Some info...I make no guarantees.

from here

Quote:
How would you explain the presence of a long writhing worm found in the cold remains of last night's cup of coffee? Something you narrowly missed drinking perhaps? But then you notice a large dead huntsman spider on the bench near the coffee cup... hmmm.

Poor old spiders! Their lives are full of tribulations, and some of the worst involve insidious attacks by a variety of lethal parasitic organisms. The worm in the coffee cup, probably a mermithid nematode, is one of these. Mermithid worms are internal parasites whose infective larvae enter spiders directly or via ingested food. Once inside the spider, the tiny worm obtains nourishment from it's hosts body fluids, digestive glands, gonads ('parasitic castration') and muscles. As a consequence the spider becomes progressively more debilitated, but doesn't actually die. This is because the spider's vital organs usually remain intact, even though all of the abdomen, and occasionally part of the cephalothorax, may be filled with worm coils. Eventually in a scene reminiscent of the movie "Alien", the gorged worm bursts out of the body of the debilitated spider, which finally dies after this macabre event.

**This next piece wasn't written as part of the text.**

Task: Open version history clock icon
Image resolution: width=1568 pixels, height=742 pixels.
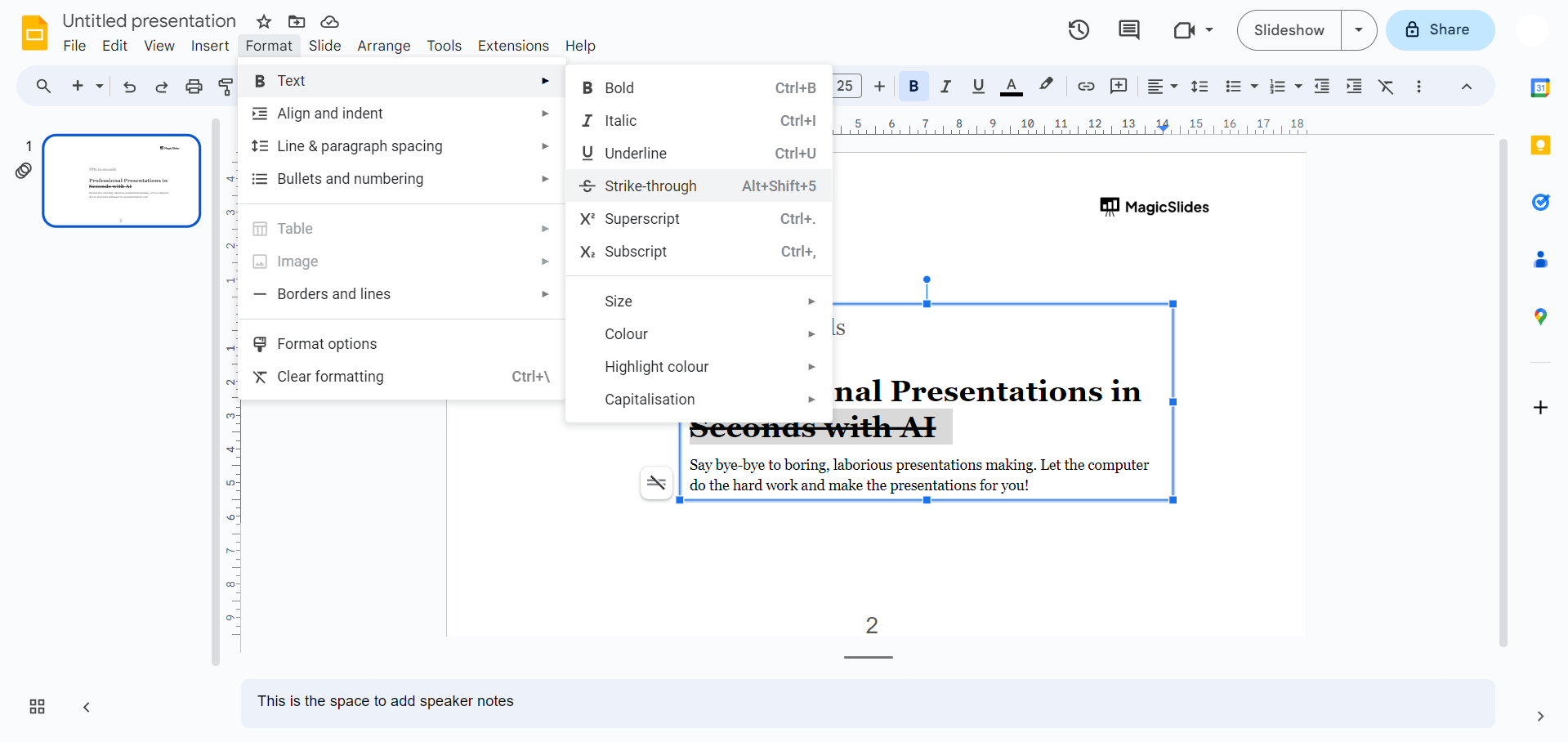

Before it dies, however the spider often has to perform one more task for it's deadly parasite. In some mermithids, the final free-living stage of the worm is aquatic, so that it is advantageous for the worm if its emergence can take place near a water body - a pond, a creek or puddle. To increase this likelihood, such worms seem able to induce their hapless hosts to seek water, spiders sometimes actually walking into the water before the worm emerges. This behavior may result from thirst-induced activity as the worm consumes the spider's body fluids. Whatever the reason, there is no doubt that the spider's water seeking behavior helps to ensure the parasite's survival and propagation.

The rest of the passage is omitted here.